● **EXTRACTED ENTRIES**:
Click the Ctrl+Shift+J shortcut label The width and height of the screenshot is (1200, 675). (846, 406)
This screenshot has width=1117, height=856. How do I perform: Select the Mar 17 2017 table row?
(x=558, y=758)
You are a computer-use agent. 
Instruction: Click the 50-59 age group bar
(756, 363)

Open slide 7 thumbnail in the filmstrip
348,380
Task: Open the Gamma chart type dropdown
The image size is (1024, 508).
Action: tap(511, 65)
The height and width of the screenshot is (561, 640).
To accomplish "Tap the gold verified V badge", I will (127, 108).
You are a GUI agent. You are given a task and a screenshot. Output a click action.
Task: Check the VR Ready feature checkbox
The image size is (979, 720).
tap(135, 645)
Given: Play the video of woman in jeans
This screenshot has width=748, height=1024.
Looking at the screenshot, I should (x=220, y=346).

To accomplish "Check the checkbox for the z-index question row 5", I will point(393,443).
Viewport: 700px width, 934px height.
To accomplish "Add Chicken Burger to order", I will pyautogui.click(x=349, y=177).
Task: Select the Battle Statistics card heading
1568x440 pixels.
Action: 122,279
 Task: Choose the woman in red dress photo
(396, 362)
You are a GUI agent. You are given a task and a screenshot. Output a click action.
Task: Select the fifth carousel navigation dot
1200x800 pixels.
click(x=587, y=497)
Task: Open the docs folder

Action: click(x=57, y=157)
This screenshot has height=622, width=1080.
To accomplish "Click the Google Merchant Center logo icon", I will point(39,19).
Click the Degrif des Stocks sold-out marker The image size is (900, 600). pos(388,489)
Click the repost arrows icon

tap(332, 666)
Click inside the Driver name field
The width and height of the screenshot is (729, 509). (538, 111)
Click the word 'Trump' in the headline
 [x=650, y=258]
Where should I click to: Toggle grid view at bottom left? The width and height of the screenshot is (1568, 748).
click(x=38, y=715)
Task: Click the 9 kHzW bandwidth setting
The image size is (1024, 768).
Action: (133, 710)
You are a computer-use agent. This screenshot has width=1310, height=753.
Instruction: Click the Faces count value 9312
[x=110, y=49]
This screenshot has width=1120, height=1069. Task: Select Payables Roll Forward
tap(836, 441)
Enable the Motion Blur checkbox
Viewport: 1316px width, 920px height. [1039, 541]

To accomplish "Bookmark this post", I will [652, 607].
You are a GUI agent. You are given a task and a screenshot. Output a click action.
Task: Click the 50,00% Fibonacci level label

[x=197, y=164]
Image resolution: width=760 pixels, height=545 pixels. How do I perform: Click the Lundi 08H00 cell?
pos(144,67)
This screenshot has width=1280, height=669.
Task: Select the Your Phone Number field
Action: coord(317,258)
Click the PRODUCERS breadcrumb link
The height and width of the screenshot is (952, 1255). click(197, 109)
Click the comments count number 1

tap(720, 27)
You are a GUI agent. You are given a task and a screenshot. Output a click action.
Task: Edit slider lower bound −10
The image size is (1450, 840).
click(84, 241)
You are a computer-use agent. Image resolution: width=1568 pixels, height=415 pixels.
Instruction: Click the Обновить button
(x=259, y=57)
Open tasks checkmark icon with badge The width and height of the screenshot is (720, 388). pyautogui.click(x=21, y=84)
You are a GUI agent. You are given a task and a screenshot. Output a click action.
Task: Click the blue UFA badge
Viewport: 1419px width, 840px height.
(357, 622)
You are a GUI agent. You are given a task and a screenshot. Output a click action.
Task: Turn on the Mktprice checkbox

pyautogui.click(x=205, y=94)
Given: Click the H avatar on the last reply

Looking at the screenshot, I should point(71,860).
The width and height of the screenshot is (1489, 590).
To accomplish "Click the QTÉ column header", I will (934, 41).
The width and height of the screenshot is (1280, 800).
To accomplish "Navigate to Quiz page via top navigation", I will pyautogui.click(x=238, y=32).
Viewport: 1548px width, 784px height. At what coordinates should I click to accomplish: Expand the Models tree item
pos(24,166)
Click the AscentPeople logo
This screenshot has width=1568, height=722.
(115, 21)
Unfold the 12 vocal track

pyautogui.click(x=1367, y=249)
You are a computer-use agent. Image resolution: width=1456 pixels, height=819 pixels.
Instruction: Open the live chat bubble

● **WRITTEN PROBLEM**: Please rewrite all of the items above, renaming "pixels" to "px" wherever it occurs and leaving everything else the same.

● **SOLUTION TO THIS PROBLEM**:
Click the Ctrl+Shift+J shortcut label The width and height of the screenshot is (1200, 675). (846, 406)
This screenshot has width=1117, height=856. How do I perform: Select the Mar 17 2017 table row?
(x=558, y=758)
You are a computer-use agent. 
Instruction: Click the 50-59 age group bar
(756, 363)

Open slide 7 thumbnail in the filmstrip
348,380
Task: Open the Gamma chart type dropdown
The image size is (1024, 508).
Action: tap(511, 65)
The height and width of the screenshot is (561, 640).
To accomplish "Tap the gold verified V badge", I will (127, 108).
You are a GUI agent. You are given a task and a screenshot. Output a click action.
Task: Check the VR Ready feature checkbox
The image size is (979, 720).
tap(135, 645)
Given: Play the video of woman in jeans
This screenshot has width=748, height=1024.
Looking at the screenshot, I should (x=220, y=346).

To accomplish "Check the checkbox for the z-index question row 5", I will point(393,443).
Viewport: 700px width, 934px height.
To accomplish "Add Chicken Burger to order", I will pyautogui.click(x=349, y=177).
Task: Select the Battle Statistics card heading
1568x440 px.
Action: 122,279
 Task: Choose the woman in red dress photo
(396, 362)
You are a GUI agent. You are given a task and a screenshot. Output a click action.
Task: Select the fifth carousel navigation dot
1200x800 px.
click(x=587, y=497)
Task: Open the docs folder

Action: click(x=57, y=157)
This screenshot has height=622, width=1080.
To accomplish "Click the Google Merchant Center logo icon", I will point(39,19).
Click the Degrif des Stocks sold-out marker The image size is (900, 600). pos(388,489)
Click the repost arrows icon

tap(332, 666)
Click inside the Driver name field
The width and height of the screenshot is (729, 509). (538, 111)
Click the word 'Trump' in the headline
 [x=650, y=258]
Where should I click to: Toggle grid view at bottom left? The width and height of the screenshot is (1568, 748).
click(x=38, y=715)
Task: Click the 9 kHzW bandwidth setting
The image size is (1024, 768).
Action: (133, 710)
You are a computer-use agent. This screenshot has width=1310, height=753.
Instruction: Click the Faces count value 9312
[x=110, y=49]
This screenshot has width=1120, height=1069. Task: Select Payables Roll Forward
tap(836, 441)
Enable the Motion Blur checkbox
Viewport: 1316px width, 920px height. [1039, 541]

To accomplish "Bookmark this post", I will [652, 607].
You are a GUI agent. You are given a task and a screenshot. Output a click action.
Task: Click the 50,00% Fibonacci level label

[x=197, y=164]
Image resolution: width=760 px, height=545 px. How do I perform: Click the Lundi 08H00 cell?
pos(144,67)
This screenshot has width=1280, height=669.
Task: Select the Your Phone Number field
Action: coord(317,258)
Click the PRODUCERS breadcrumb link
The height and width of the screenshot is (952, 1255). click(197, 109)
Click the comments count number 1

tap(720, 27)
You are a GUI agent. You are given a task and a screenshot. Output a click action.
Task: Edit slider lower bound −10
The image size is (1450, 840).
click(84, 241)
You are a computer-use agent. Image resolution: width=1568 px, height=415 px.
Instruction: Click the Обновить button
(x=259, y=57)
Open tasks checkmark icon with badge The width and height of the screenshot is (720, 388). pyautogui.click(x=21, y=84)
You are a GUI agent. You are given a task and a screenshot. Output a click action.
Task: Click the blue UFA badge
Viewport: 1419px width, 840px height.
(357, 622)
You are a GUI agent. You are given a task and a screenshot. Output a click action.
Task: Turn on the Mktprice checkbox

pyautogui.click(x=205, y=94)
Given: Click the H avatar on the last reply

Looking at the screenshot, I should point(71,860).
The width and height of the screenshot is (1489, 590).
To accomplish "Click the QTÉ column header", I will (934, 41).
The width and height of the screenshot is (1280, 800).
To accomplish "Navigate to Quiz page via top navigation", I will pyautogui.click(x=238, y=32).
Viewport: 1548px width, 784px height. At what coordinates should I click to accomplish: Expand the Models tree item
pos(24,166)
Click the AscentPeople logo
This screenshot has width=1568, height=722.
(115, 21)
Unfold the 12 vocal track

pyautogui.click(x=1367, y=249)
You are a computer-use agent. Image resolution: width=1456 px, height=819 px.
Instruction: Open the live chat bubble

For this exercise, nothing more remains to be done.